WHAT IS REQUIRED - Quote the records that follow in full, leaving the pictures out.

-- Opening Marker --

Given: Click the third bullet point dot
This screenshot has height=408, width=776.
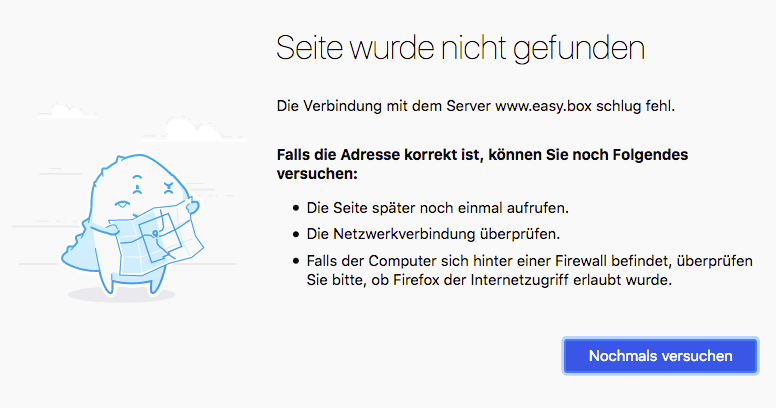Looking at the screenshot, I should 296,260.
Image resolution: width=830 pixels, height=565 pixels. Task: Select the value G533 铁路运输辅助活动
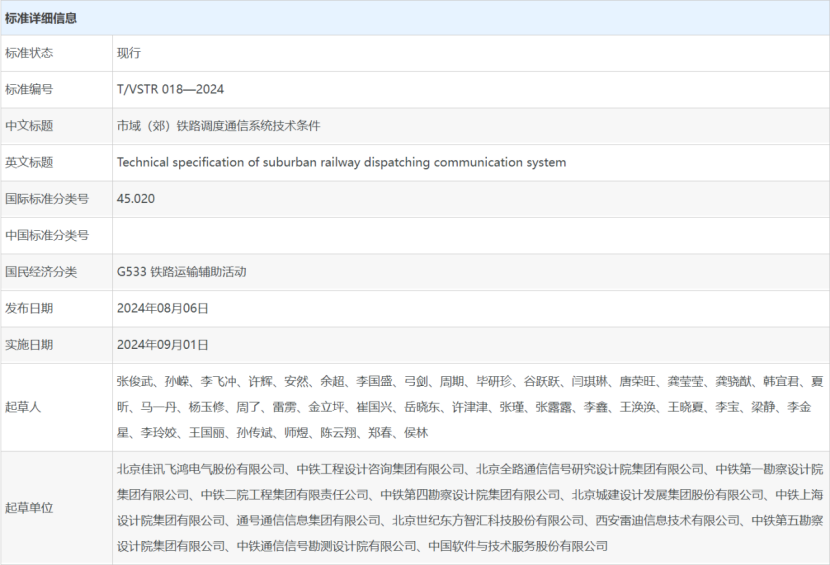(x=181, y=271)
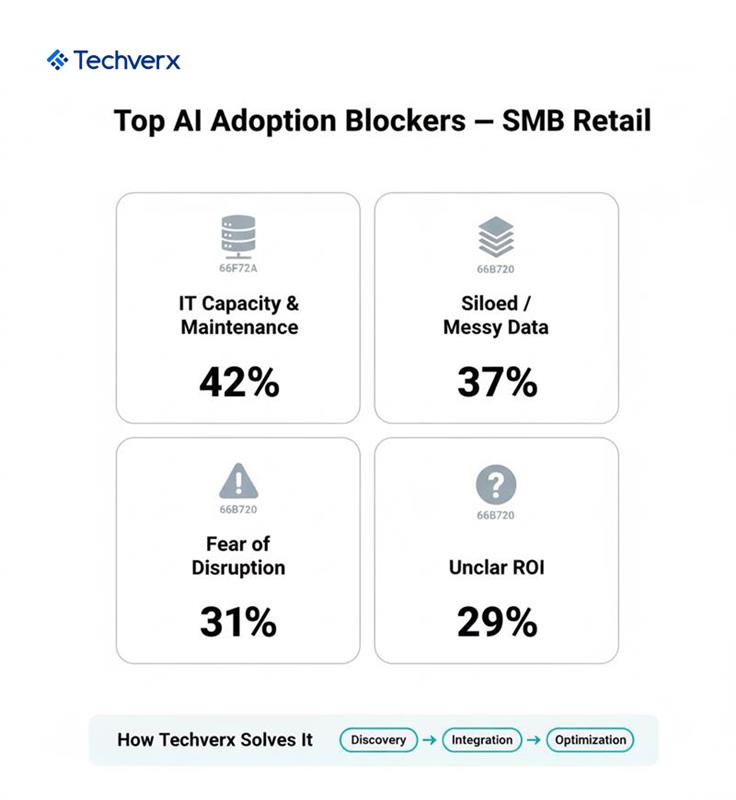Click the 29% statistic

click(x=496, y=622)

-- Closing Marker --

EXERCISE ANSWER -
Given: Click the third bullet point dot
This screenshot has height=408, width=776.
Looking at the screenshot, I should 296,260.
Image resolution: width=830 pixels, height=565 pixels. Task: Select the value G533 铁路运输辅助活动
(x=181, y=271)
Click the 29% statistic

click(x=496, y=622)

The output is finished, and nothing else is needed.